Hace una semana publiqué en este espacio una nota sobre cómo el tiempo desmejora o hace crecer ciertas obras. Me referí a Monsiváis como un ejemplo de menoscabo y deterioro al cabo de los años.

Ahora leo esto: El Colegio Nacional rinde homenaje a José Emilio Pacheco. Zaid, Krauze, Villoro, Domínguez Michael, Saborit, Rojo y Silva Herzog Márquez ensayarán diversas lecturas sobre la obra de José Emilio Pacheco (1939-2014).

No es para menos, en Pacheco se cumplieron todos los sueños de un hombre de letras: la poesía, la narrativa, la historia cultural, el periodismo. Cualquier escritor del mundo y de cualquier tiempo habría pactado con el diablo a cambio de este talento capaz de ejercer con fortuna diversos géneros. La pasión literaria de Pacheco lo convirtió en uno de los grandes restauradores de nuestra tradición cultural, esa reconstrucción incluye desde luego una vasta cultura cinematográfica y varios episodios como guionista. Fue además y por si fuera poco un traductor diestro y sorprendente.

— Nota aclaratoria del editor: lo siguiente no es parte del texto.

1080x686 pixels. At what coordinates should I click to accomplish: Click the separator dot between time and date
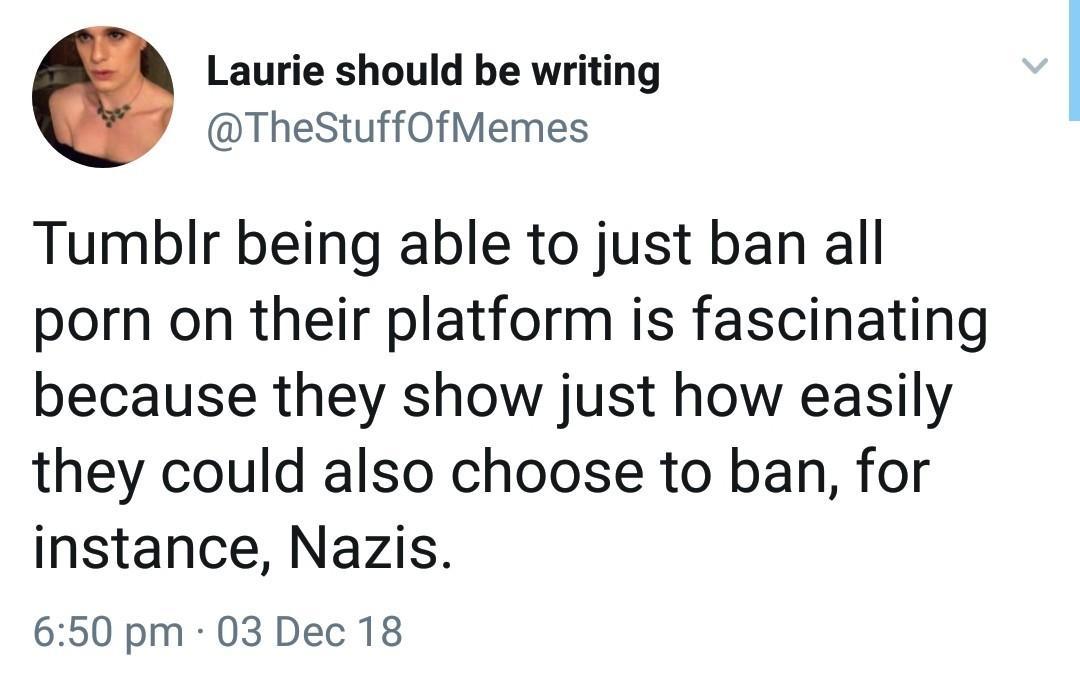point(200,633)
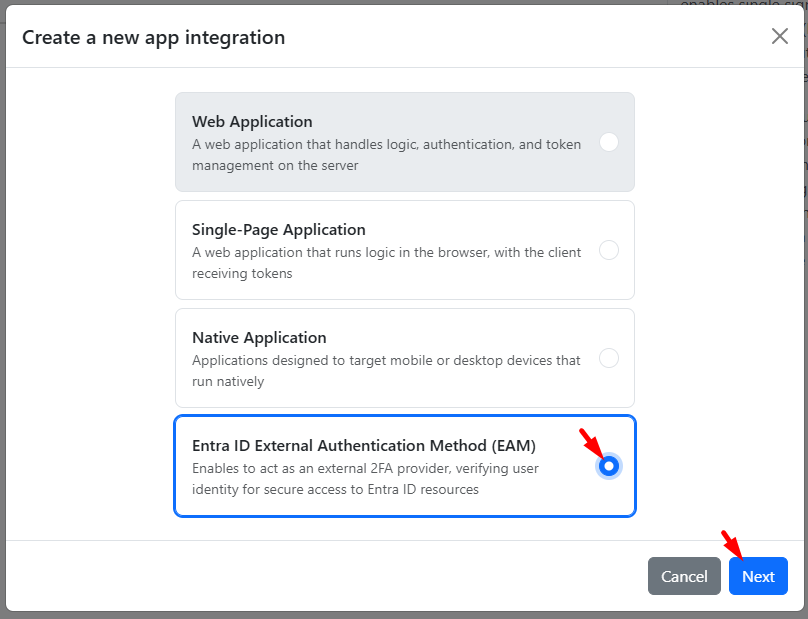Click the Web Application description about server token management
Screen dimensions: 808x619
386,155
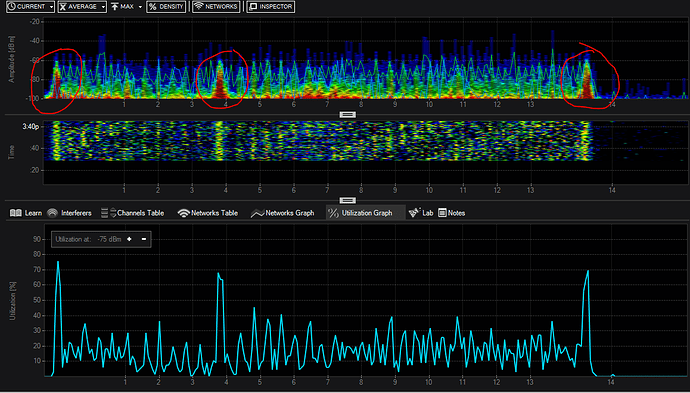Open the Networks Graph tab

coord(283,213)
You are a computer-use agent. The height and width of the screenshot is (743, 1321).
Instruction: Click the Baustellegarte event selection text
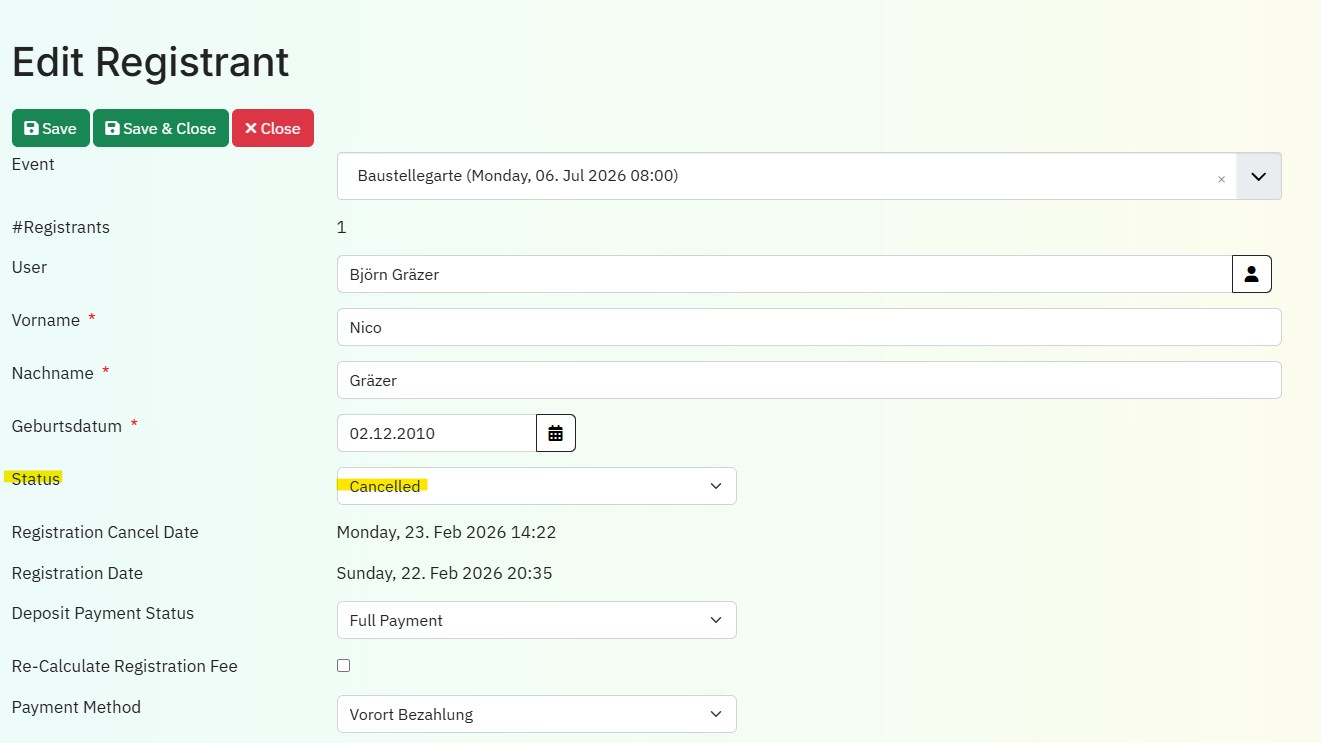click(517, 176)
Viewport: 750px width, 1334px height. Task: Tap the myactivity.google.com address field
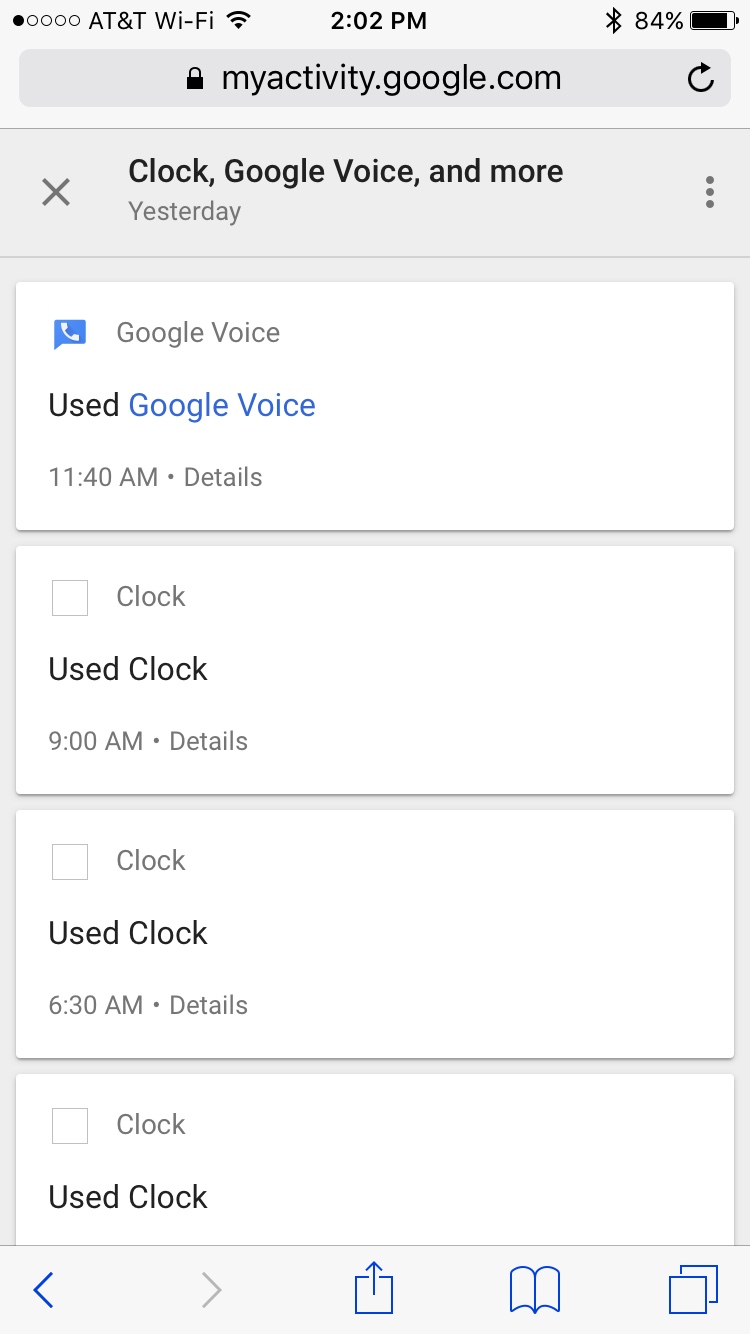374,78
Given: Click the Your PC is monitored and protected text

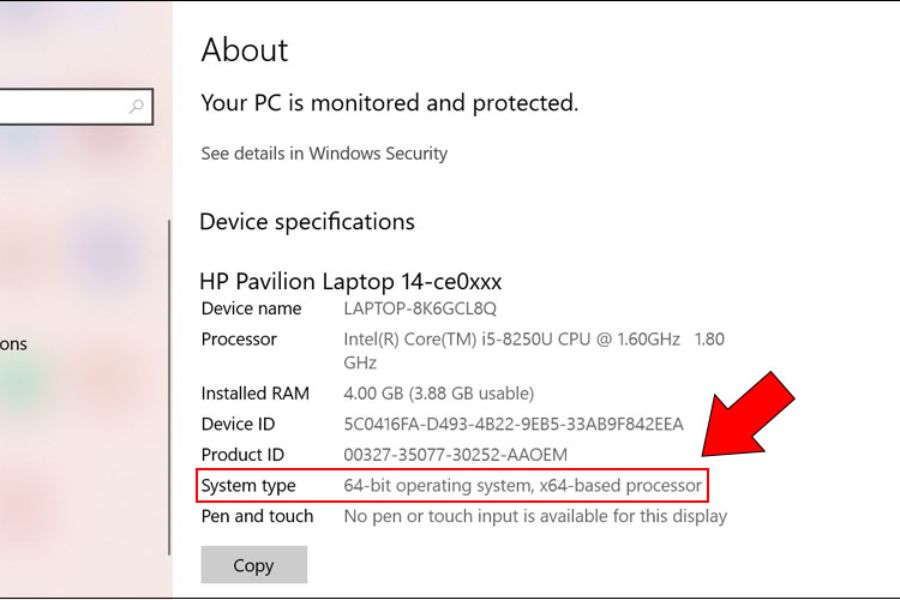Looking at the screenshot, I should coord(389,103).
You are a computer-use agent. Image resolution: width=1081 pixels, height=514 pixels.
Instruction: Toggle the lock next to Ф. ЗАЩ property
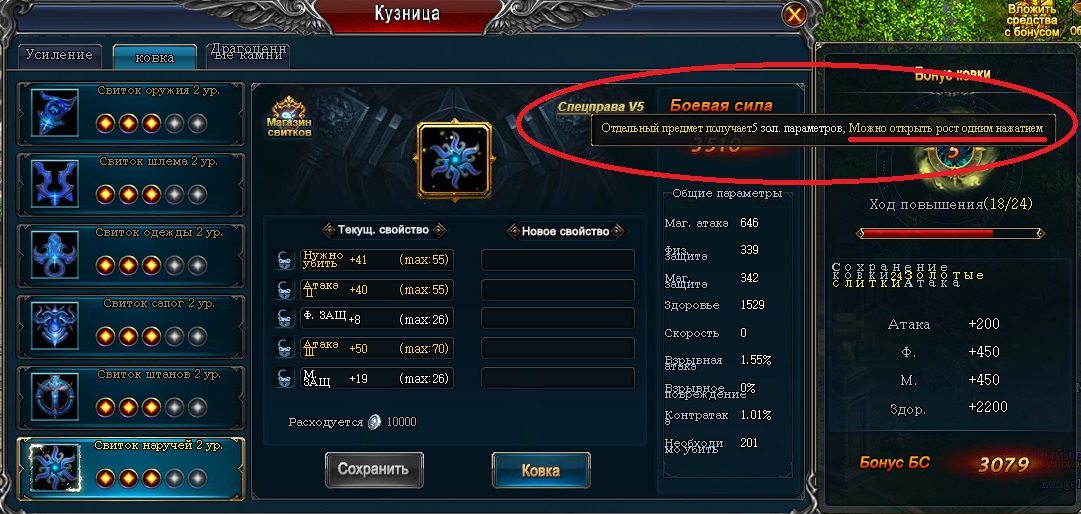coord(284,318)

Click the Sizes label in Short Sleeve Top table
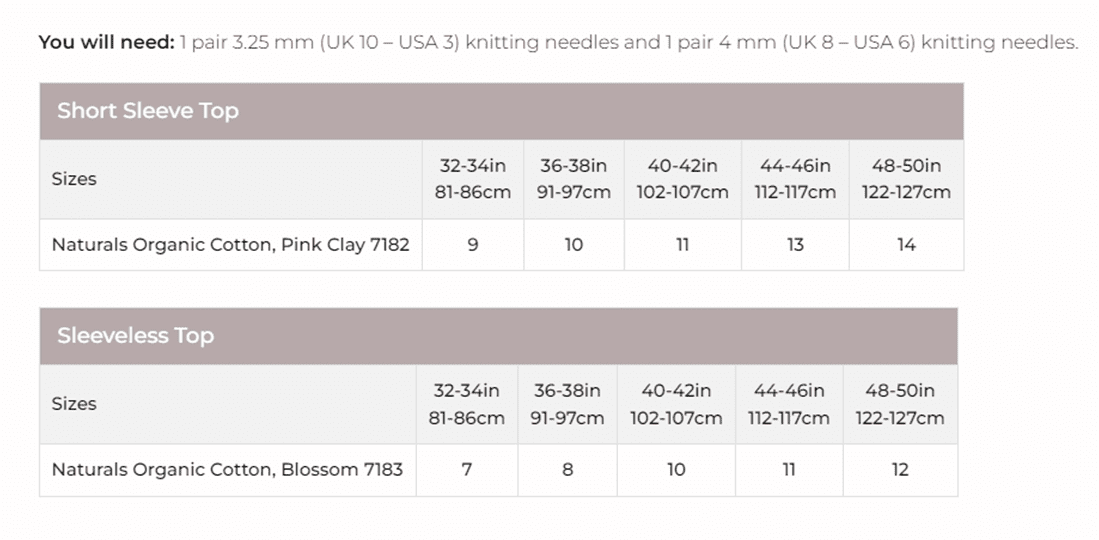(74, 179)
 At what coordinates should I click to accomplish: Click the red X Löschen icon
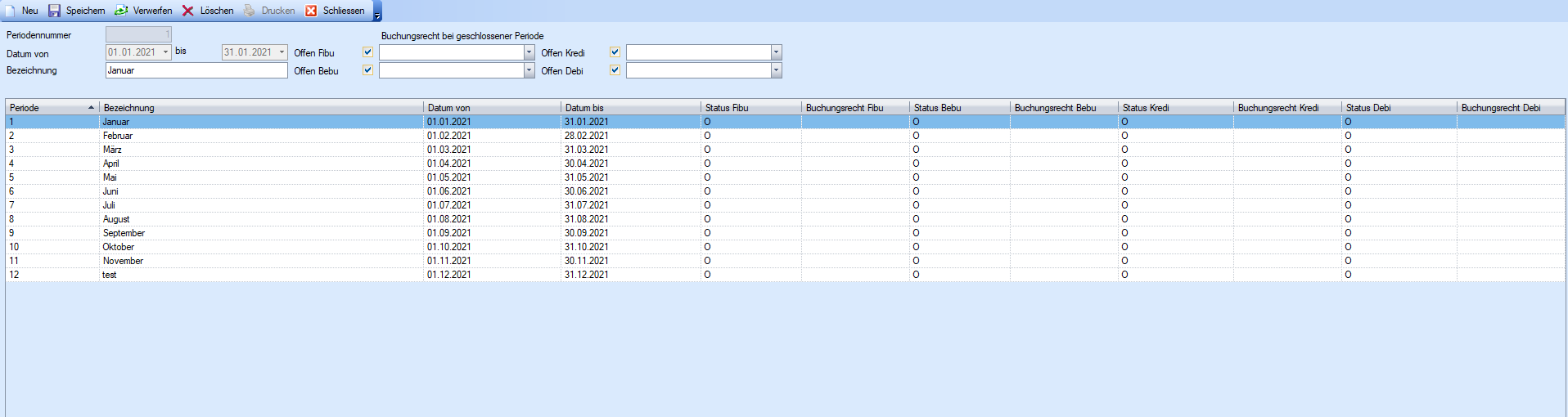(x=187, y=11)
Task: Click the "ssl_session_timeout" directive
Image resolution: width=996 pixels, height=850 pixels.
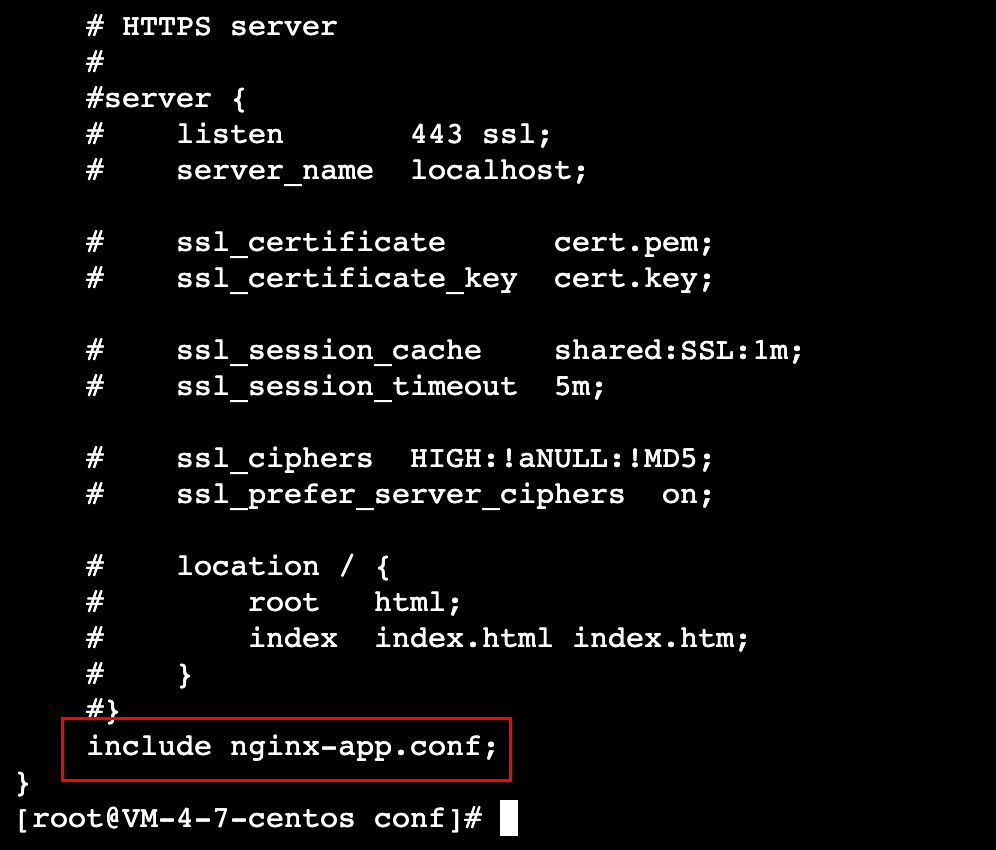Action: [346, 386]
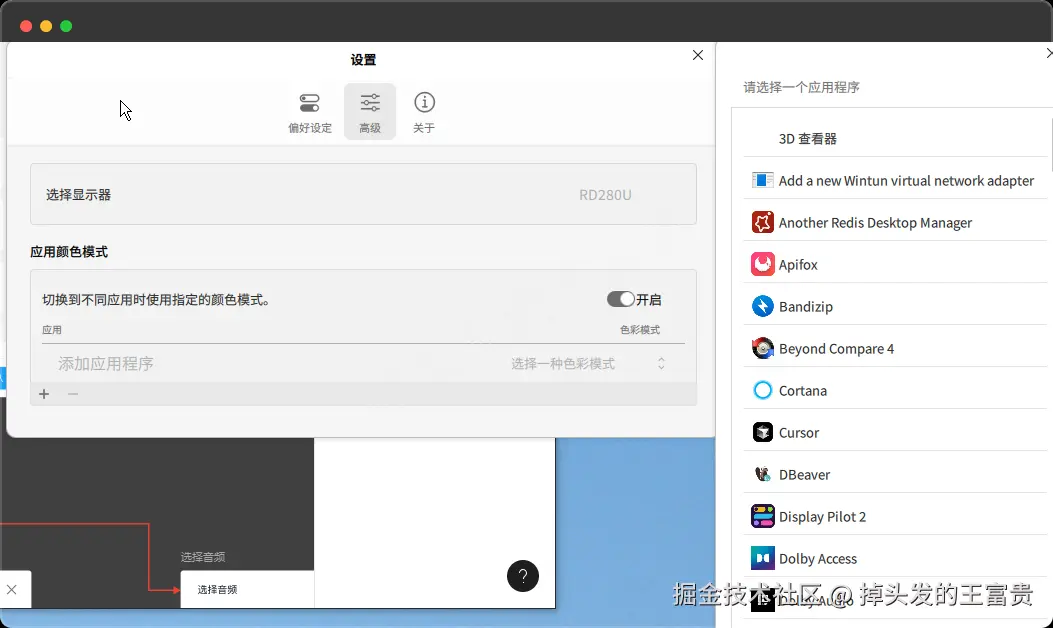Pick Another Redis Desktop Manager
This screenshot has width=1053, height=628.
click(x=895, y=222)
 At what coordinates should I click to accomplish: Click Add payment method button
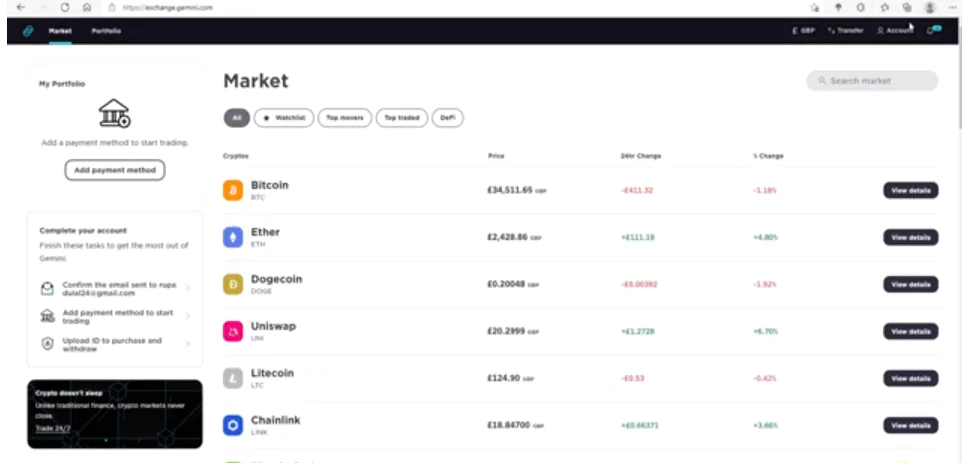[x=115, y=170]
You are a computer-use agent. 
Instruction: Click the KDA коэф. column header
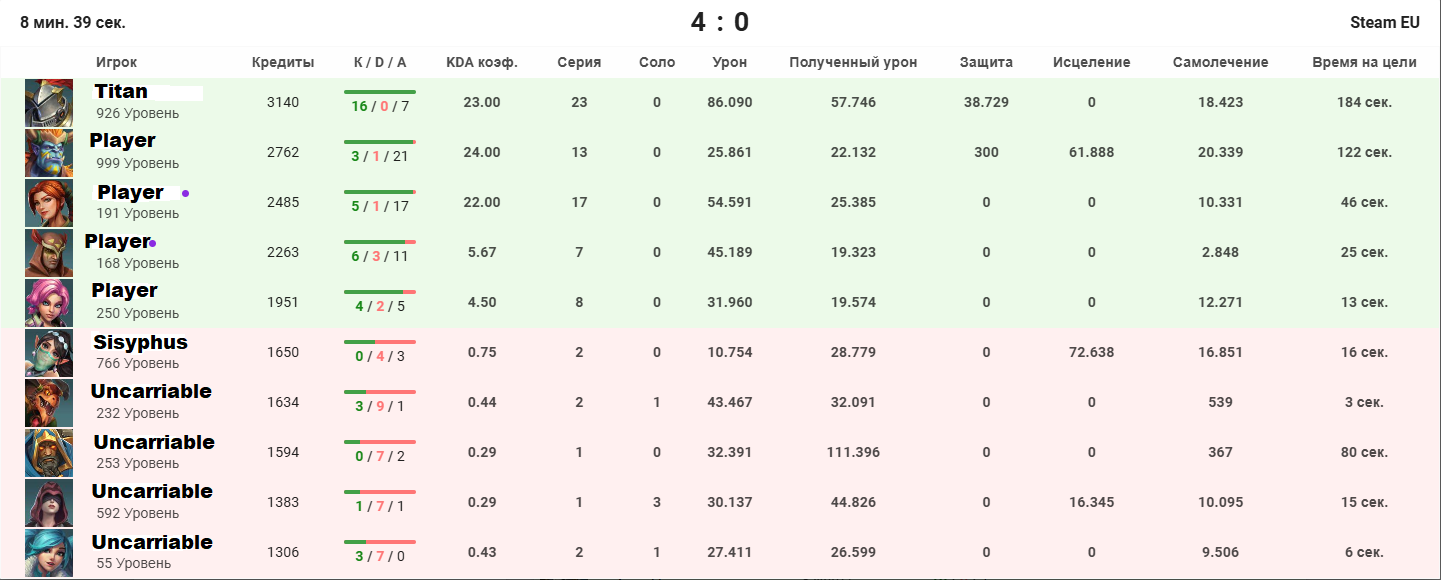482,62
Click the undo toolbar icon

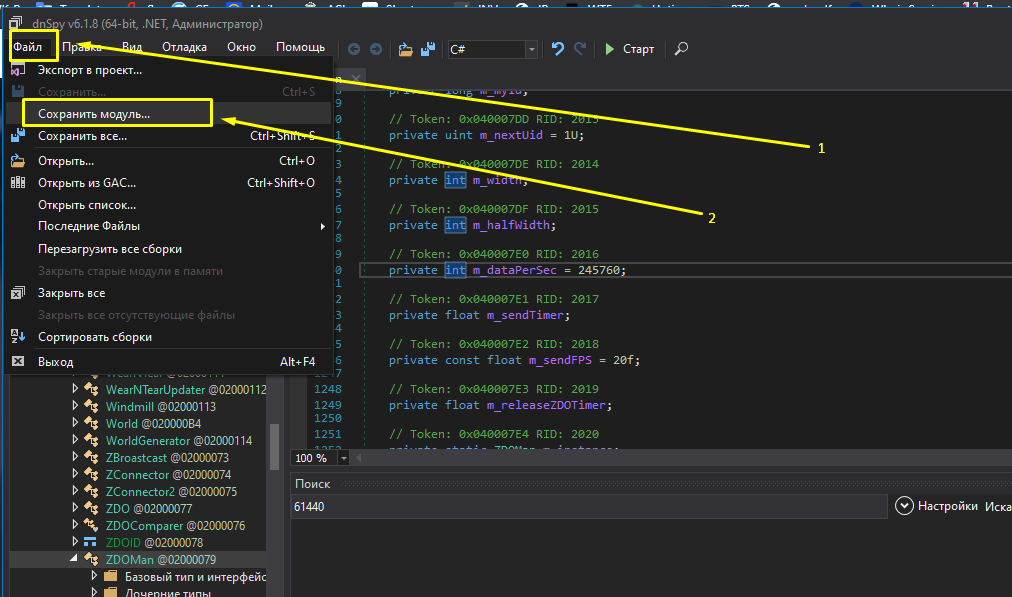[x=558, y=48]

La poesía de Pacheco se encuentra contenida en un poderoso libro: Tarde o temprano. Esta trama poética a la que dedicó gran parte de su vida guarda todos sus poemas. Me gusta volver una y otra vez a No me preguntes cómo pasa el tiempo (1969), un libro pionero de temas y tonos poéticos mexicanos que mi generación regaló como amuleto de amor y conjuro para los naufragios del corazón.

A José Emilio le pasaban cosas raras, juegos del destino, extraños azares. En el año de 1981 logró una novela breve de gran calidad prosística y éxito de público mediante una trama ceñida, de reconstrucción de época, de primer amor y de nostalgia por una Ciudad de México desaparecida: Las batallas en el desierto. En 1987, José Estrada inició la adaptación cinematográfica de la novela. Un viento mortal se llevó del mundo de los vivos a Estrada y Alberto Isaac terminó la película Mariana, Mariana.

Otro viento inaudito se llevó a José Emilio el 26 de enero de 2014, a los 74 años de edad. Había muerto uno de los mayores hombres de letras de la cultura mexicana. No exagero si digo que murió como vivió: en plena lectura y con un artículo que acababa de escribir entre las manos.